START Information

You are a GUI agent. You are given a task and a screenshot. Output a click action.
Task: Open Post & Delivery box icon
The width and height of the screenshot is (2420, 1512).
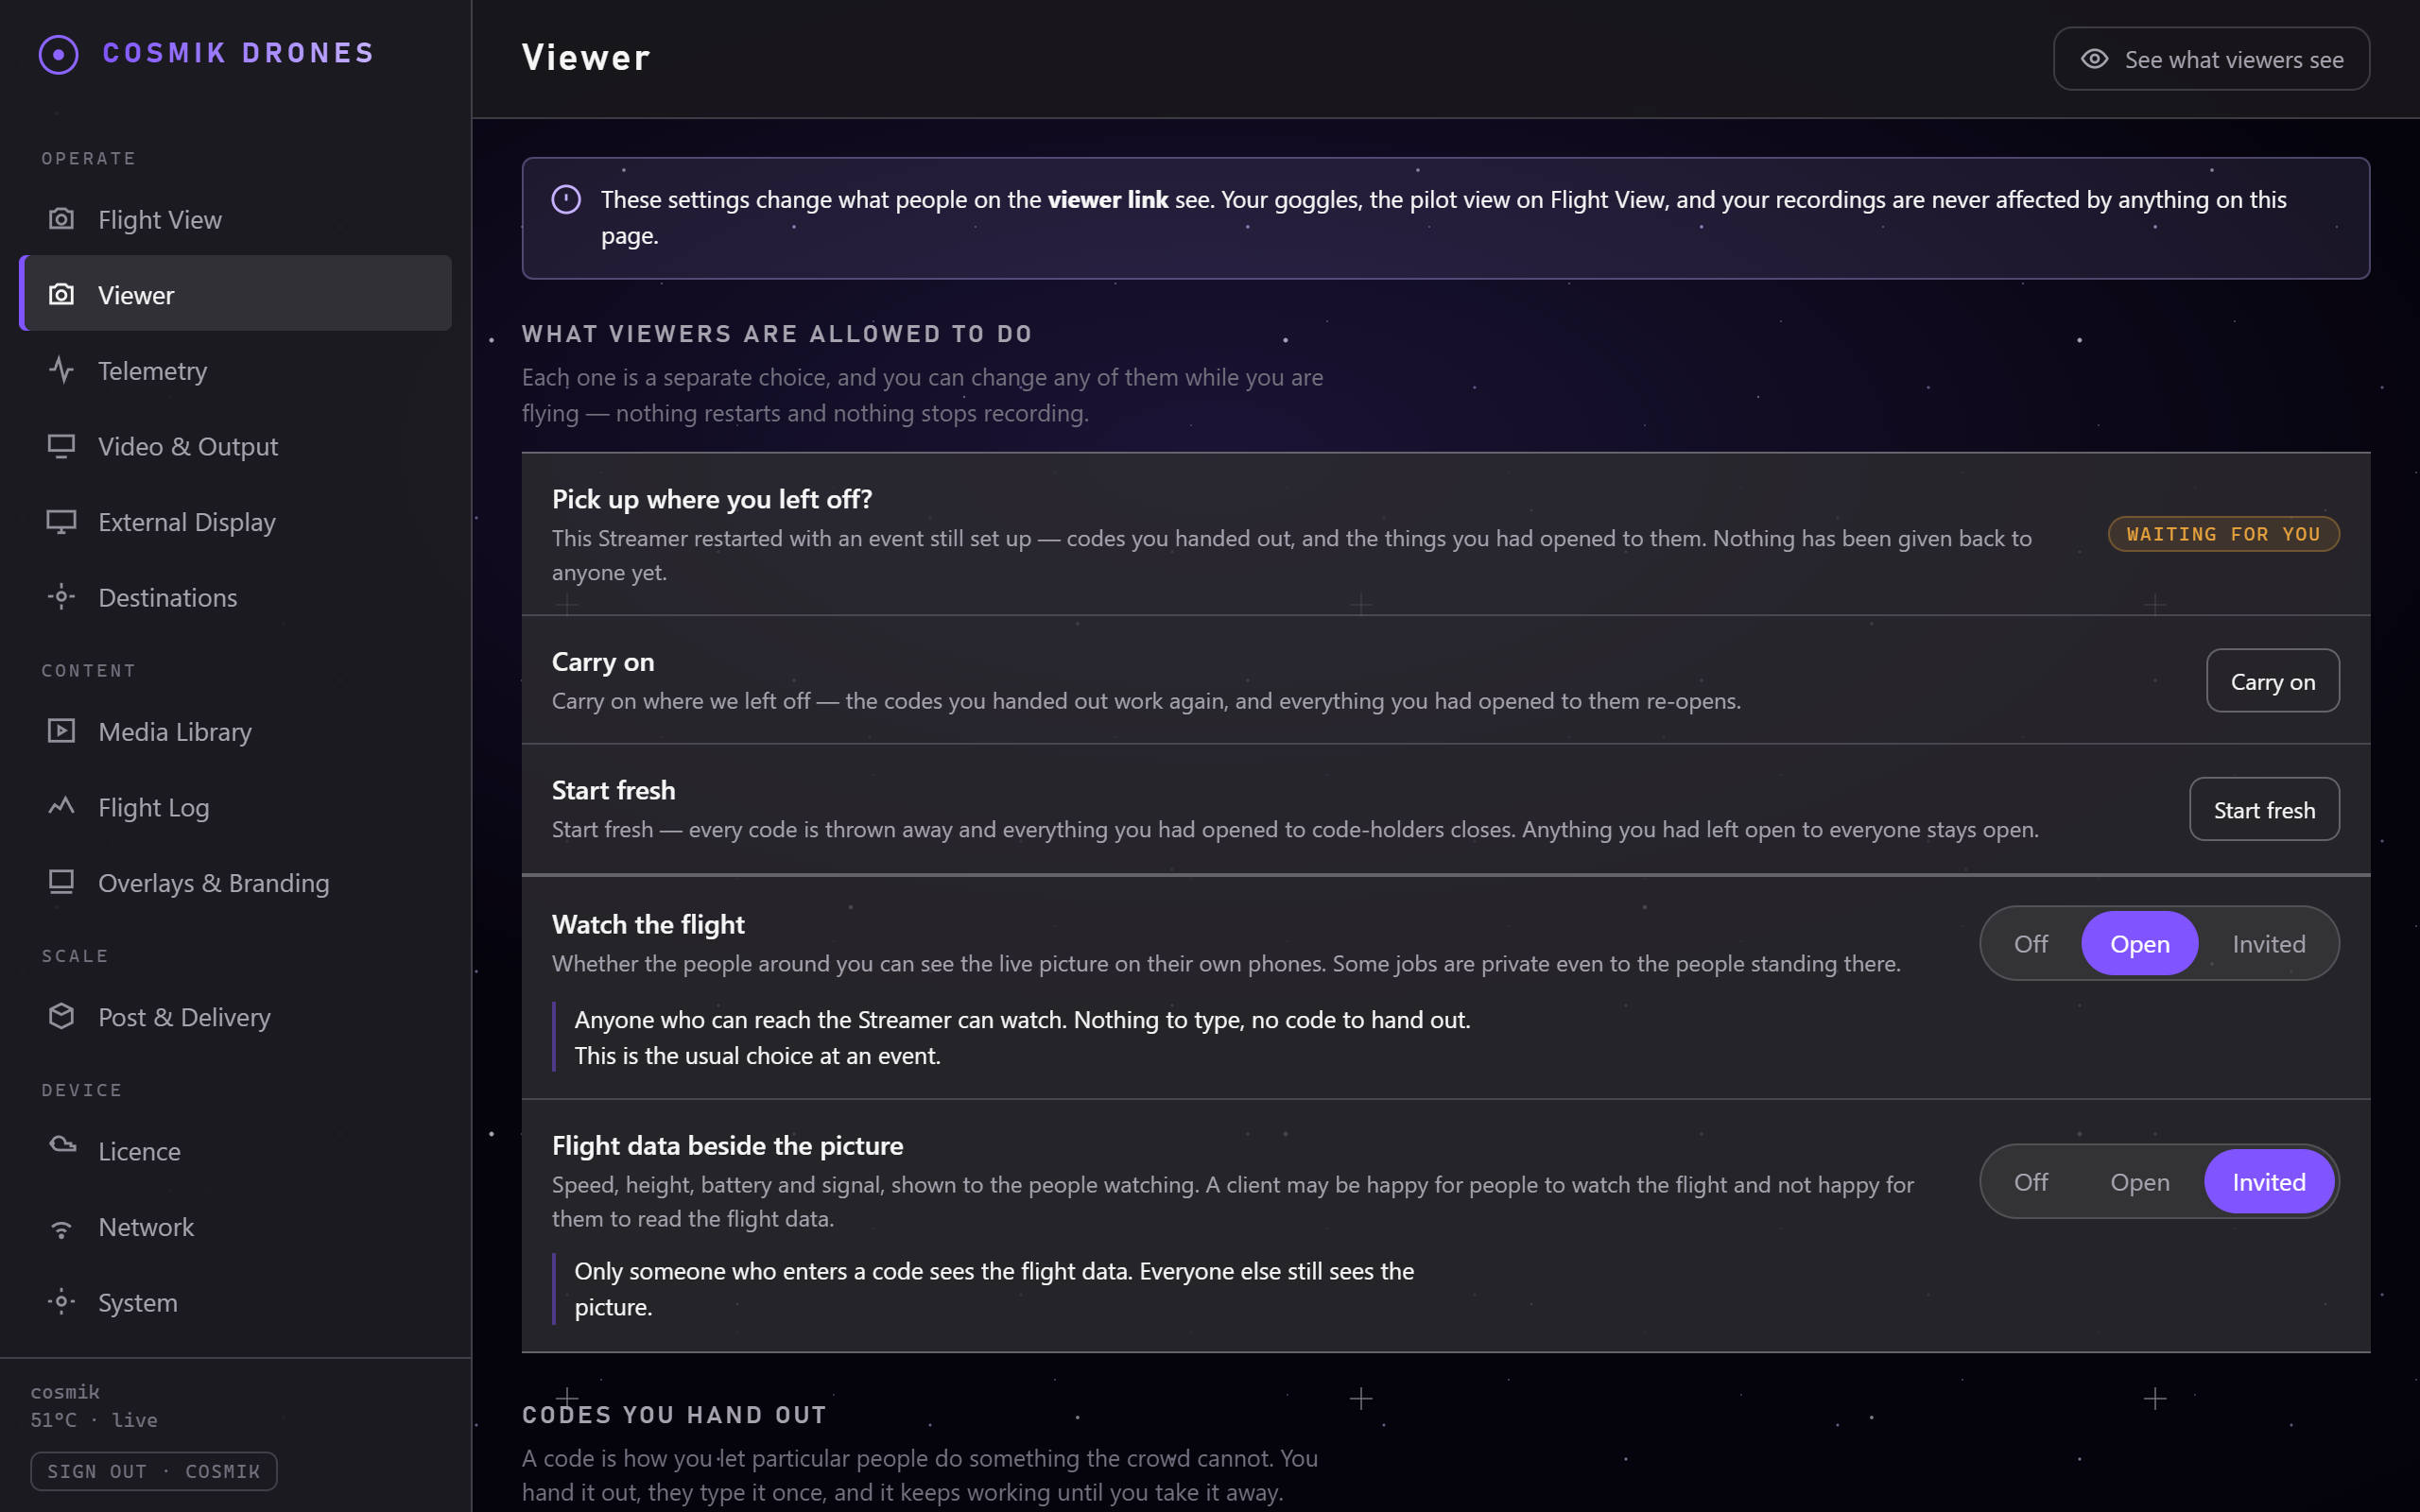61,1016
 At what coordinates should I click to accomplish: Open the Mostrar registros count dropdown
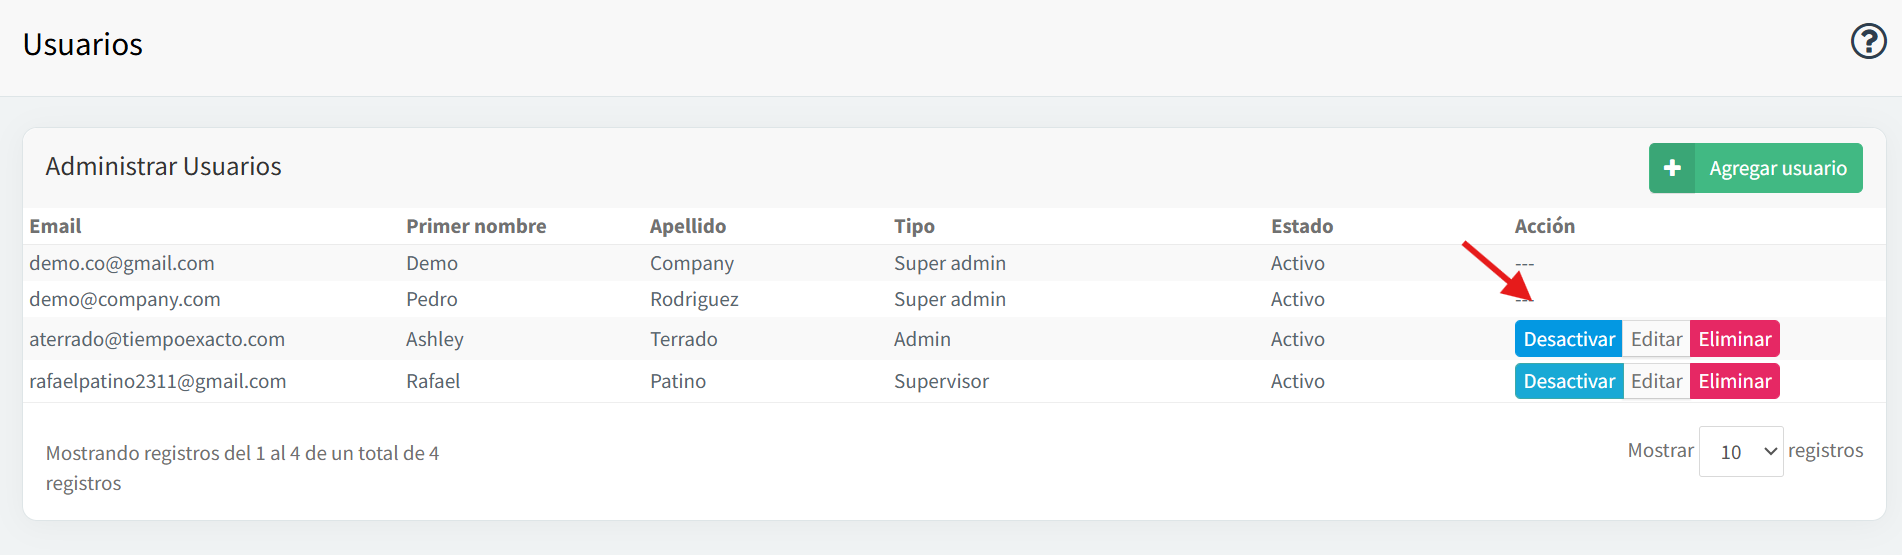pos(1740,451)

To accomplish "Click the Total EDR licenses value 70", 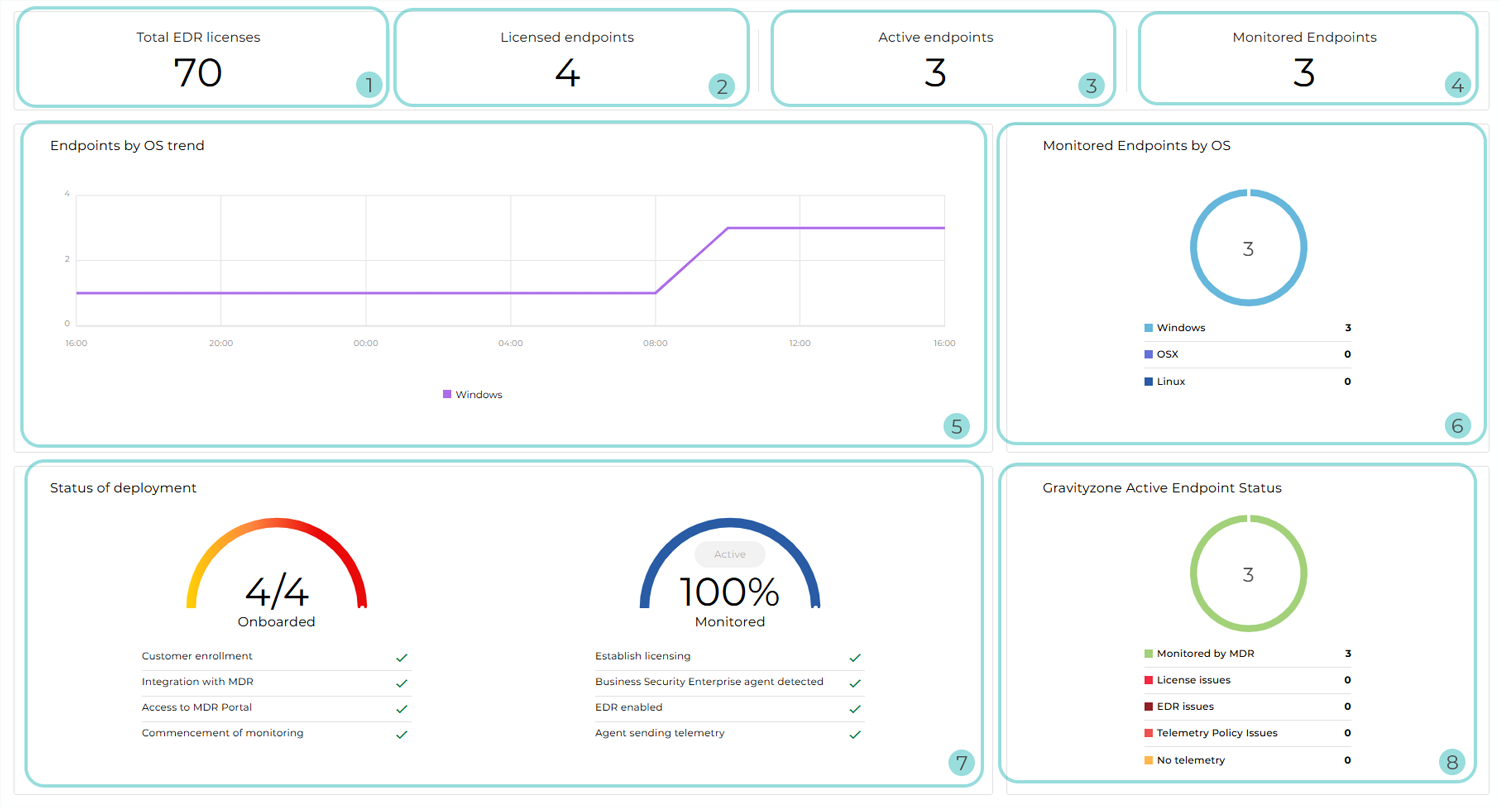I will pos(198,73).
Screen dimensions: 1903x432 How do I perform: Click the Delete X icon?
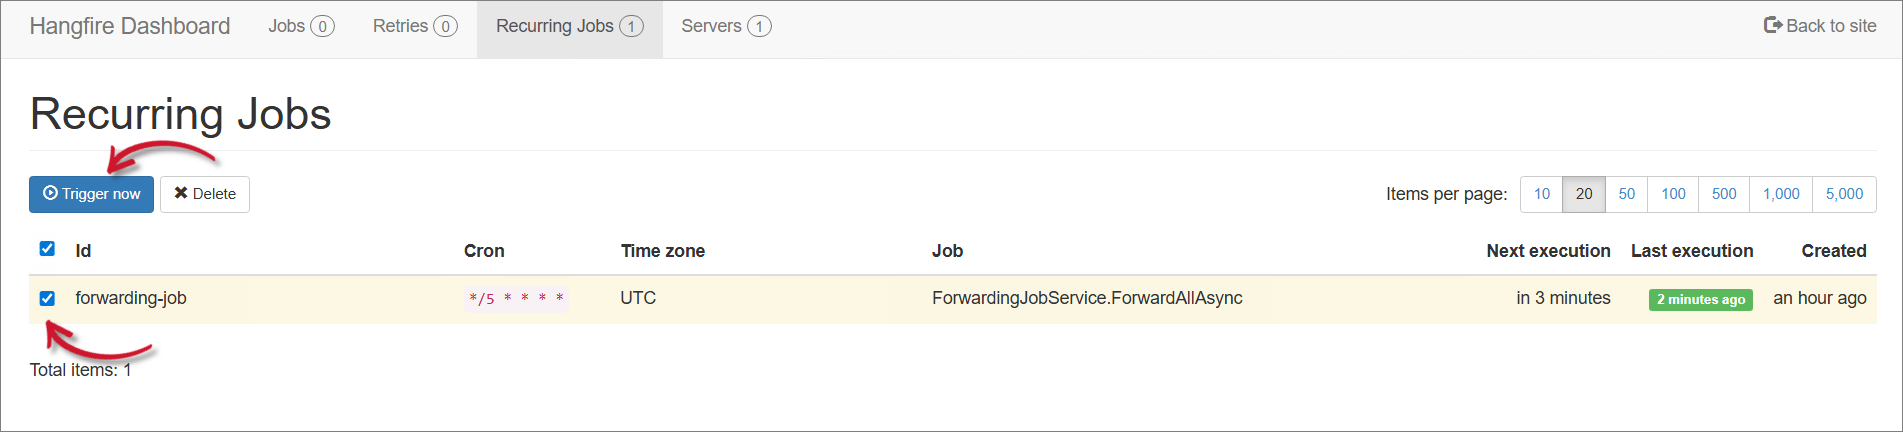[181, 193]
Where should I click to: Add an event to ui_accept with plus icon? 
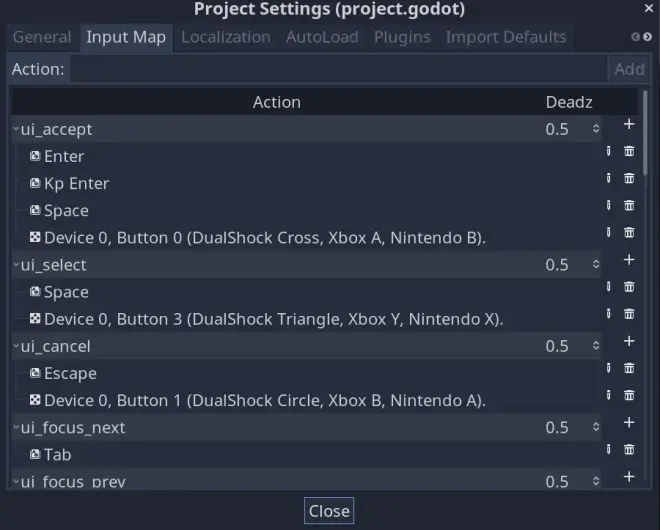(629, 124)
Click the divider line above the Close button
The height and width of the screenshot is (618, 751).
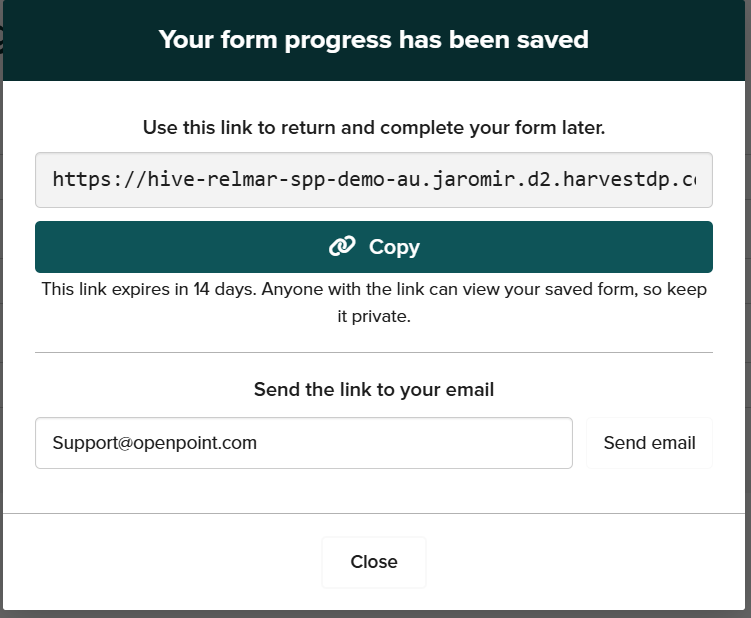[x=373, y=513]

END Information

In your reply, please print exactly the lines from the one with "Click the divider line above the Close button" through the final line of the listing above, both included, and no pictures.

Click the divider line above the Close button
The height and width of the screenshot is (618, 751).
[x=373, y=513]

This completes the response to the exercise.